BEGIN
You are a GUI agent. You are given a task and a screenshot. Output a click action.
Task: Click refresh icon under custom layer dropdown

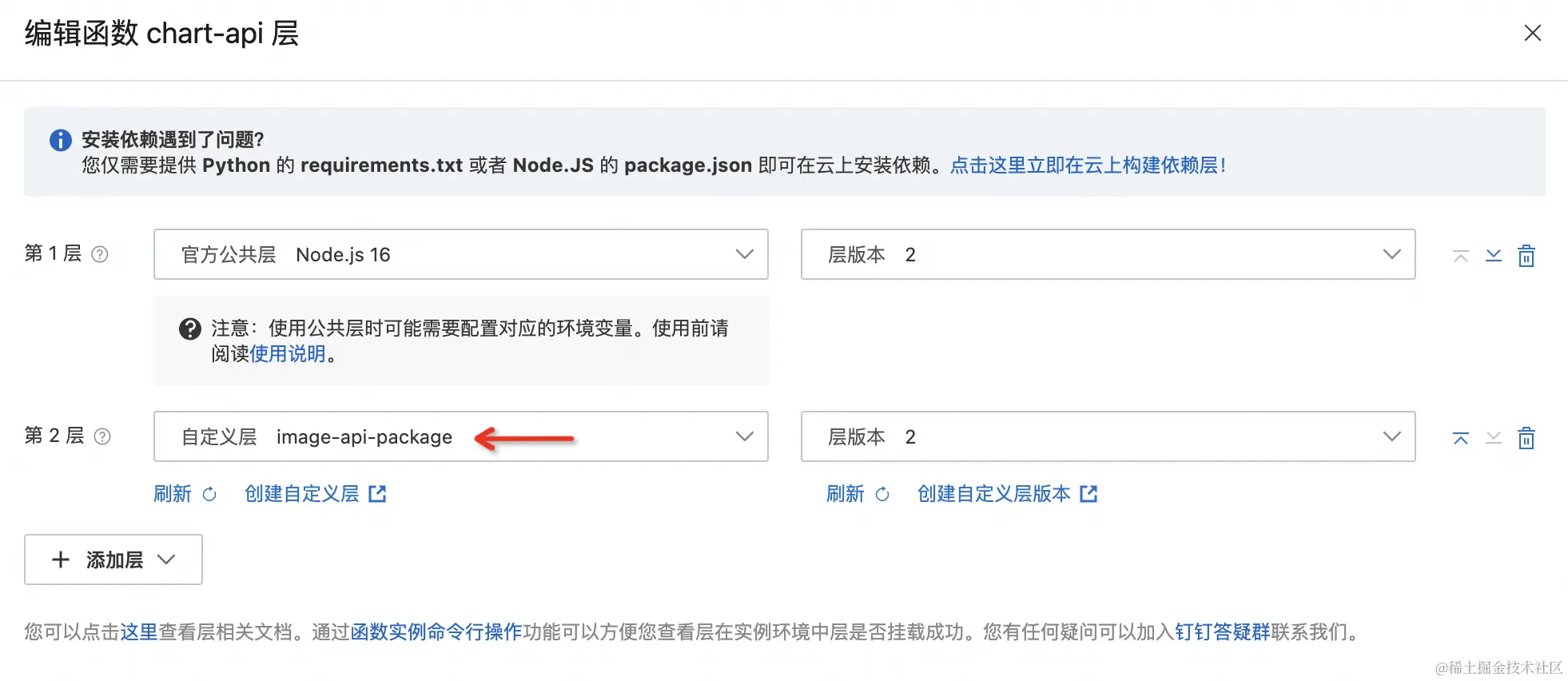209,495
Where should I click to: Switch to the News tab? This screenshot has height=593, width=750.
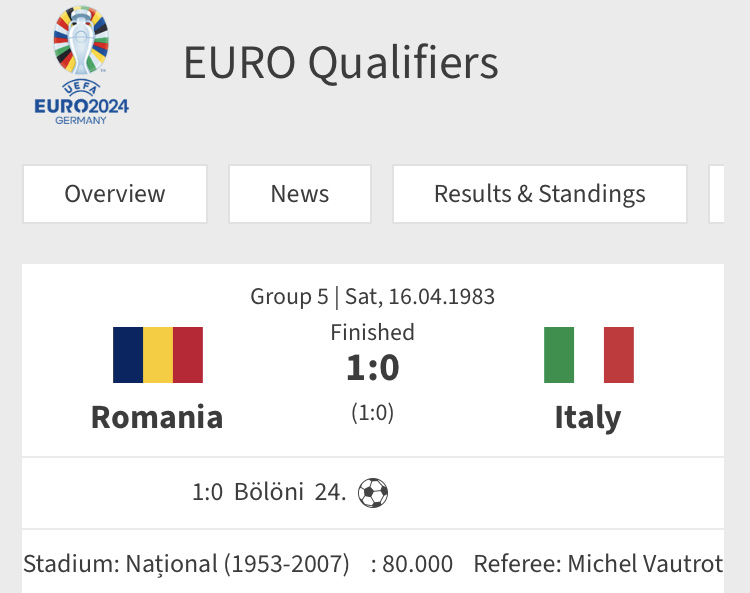pyautogui.click(x=300, y=194)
END
→ **WHAT YOU SHOULD DO**
Give the data again exactly, without pictures.

→ **RESPONSE**
You are a GUI agent. You are given a task and a screenshot. Output a click action.
Task: Click refresh icon under custom layer dropdown

209,495
Where should I click to: Switch to the News tab? This screenshot has height=593, width=750.
pyautogui.click(x=300, y=194)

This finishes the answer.